| 16:51 Uhr

KOLUMNE Wort zum Weihnachtsfest
Vom Sinn unseres Lebens

Cottbus. „Schau mal, Adam und Eva“, sagt die junge Frau zu ihrem Partner. Sie gehen gerade über den Weihnachtsmarkt und kommen an den großen Krippenfiguren zwischen den einzelnen Verkaufsständen vorbei. Von Martin Herche, Generalsuperintendent im Sprengel Görlitz

Ich vermute, sie hatten in der Schule keinen Religionsunterricht und der Besuch des Gottesdienstes zu Heiligabend gehört nicht in ihr Weihnachtsprogramm. Von Maria und Josef haben sie scheinbar noch nichts gehört.

Die beiden könnten die Eltern von Britta, der Hauptfigur in Juli Zehs „Leere Herzen“ sein. Da erzählt die Schriftstellerin von einem Gespräch bei Tisch. Das Mädchen Britta fragt seine Eltern, warum Menschen an Gott glauben. Den Eltern ist die Frage sichtlich peinlich. Dann antwortet der Vater, manche würden das brauchen, wenn es ihnen schlecht geht.

Die Mutter sagt, es hätte etwas mit dem Sinn des Lebens zu tun. Darauf fragt Britta, was denn für ihre Eltern der Sinn des Lebens sei.

Nach einigem Zögern antwortet der Vater, wenn sie als Familie schön zusammen wären.

„Aber das sind wir doch schon“, sagt Britta und fragt‚ was der Sinn des Lebens sein würde, wenn es der Familie mal nicht so gut geht.

Ob uns dieses Weihnachten die Gelegenheit bietet, über den Sinn unseres Lebens nachzudenken und vielleicht auch mit anderen darüber ins Gespräch zu kommen?

Britta erhält von ihren Eltern im Roman keine befriedigende Antwort.

Später wird es von ihr heißen: Das Einzige, was sie liebte, war der polierte Betonfußboden in ihrer Wohnung.

Hätte Britta doch bei ihren Eltern spüren können, dass es mehr gibt, als sie haben und wissen, mehr noch als sie sich vorstellen können.

Hätte sie doch bei ihren Eltern eine Sehnsucht nach dem „Mehr“ gespürt, selbst wenn die Eltern dafür noch keinen Namen hätten.

In der biblischen Geschichte von der Geburt Jesu finden Hirten dieses „Mehr“, als sie zu dem Kind im Stall kommen.

Der Stall – eigentlich ein Skandal.

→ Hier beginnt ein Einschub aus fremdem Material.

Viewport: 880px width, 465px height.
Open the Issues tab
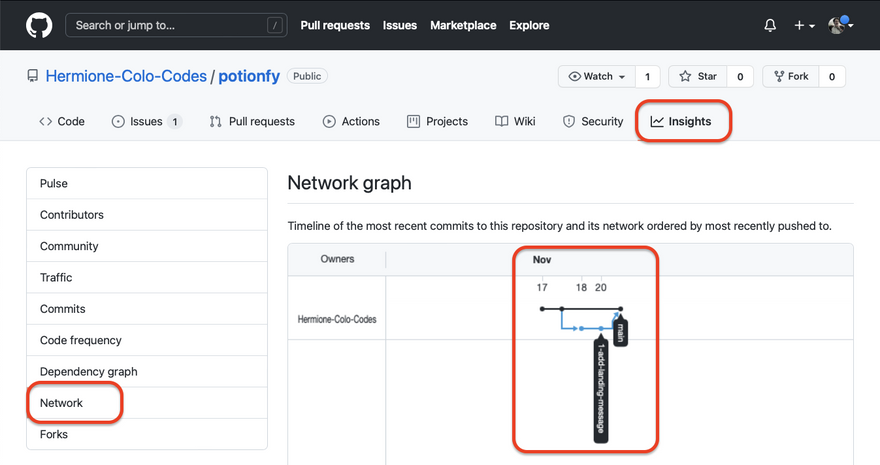click(146, 121)
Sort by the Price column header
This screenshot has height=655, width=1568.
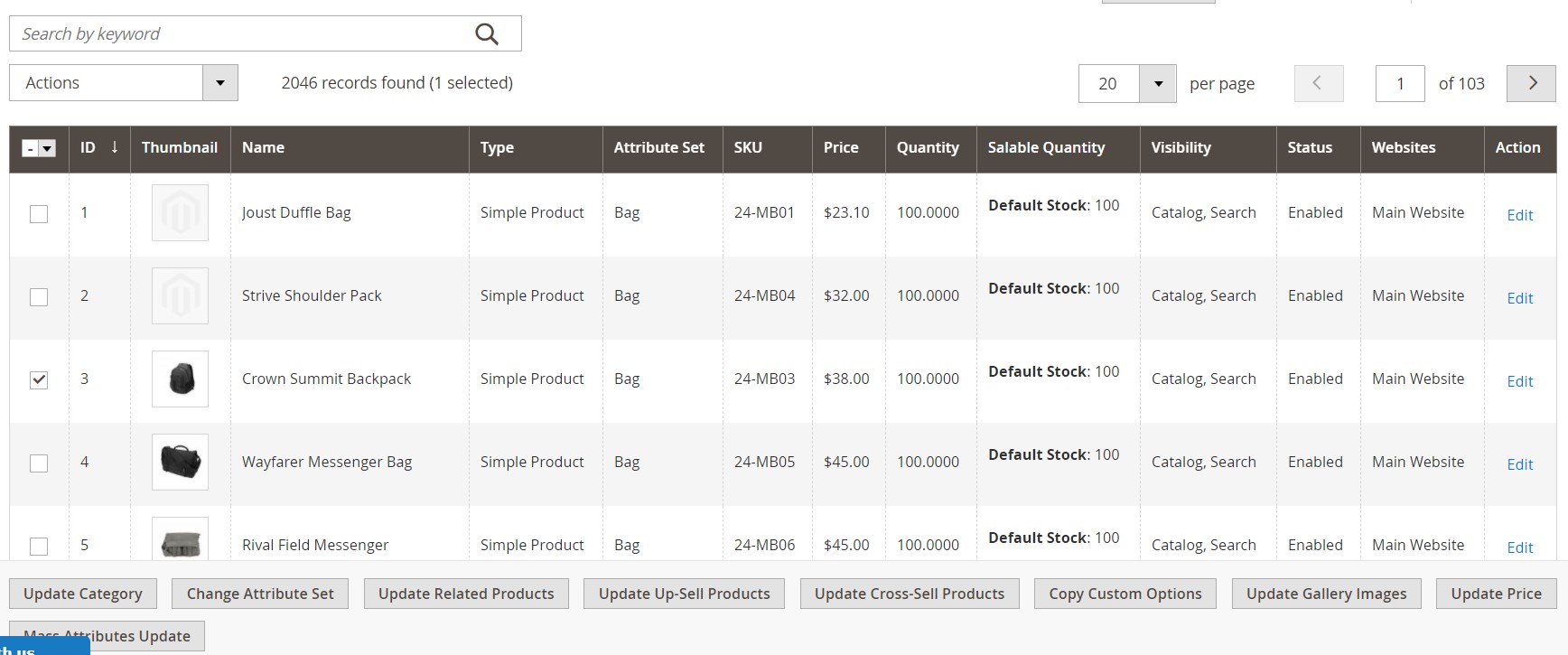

Und dann die Eltern! Josef weiß: „Dieses Kind ist nicht von mir.“ Aber er steht zu seiner Verlobten. Und Maria hat ihr uneheliches Kind nicht abgetrieben. Was für ein Mut!

Die beiden nehmen den kleinen Jesus als Gottesgeschenk, und die Hirten sind so beeindruckt, dass sie anderen davon weitererzählen.

Viele werden es später bestätigen – Huren und andere Außenseiter, Kranke, Trauernde, Zweifelnde: Dieser Jesus ist für uns ein Gottesgeschenk! Es tut uns gut, wenn er uns begegnet. Er gibt uns unsere Würde zurück.

Warum erzählen wir heute noch die alten Geschichten?

Damit Maria und Josef nicht mit Adam und Eva verwechselt werden und im realen Leben am Ende nicht doch noch jemand als Einziges seinen polierten Betonfußboden liebt. Aber vor allem anderen deshalb, weil die Jesus-Geschichten vom Sinn unseres Lebens an guten und auch an scheinbar schlechten Tagen künden: Wir werden geliebt und können selber lieben.

Wo aber die Liebe ist, da ist Gott. – Wie im Stall von Bethlehem. Die Krippenfiguren erinnern uns daran. Und die Gottesdienste zu Heiligabend und an den Feiertagen. Herzliche Einladung und ein gesegnetes Weihnachtsfest!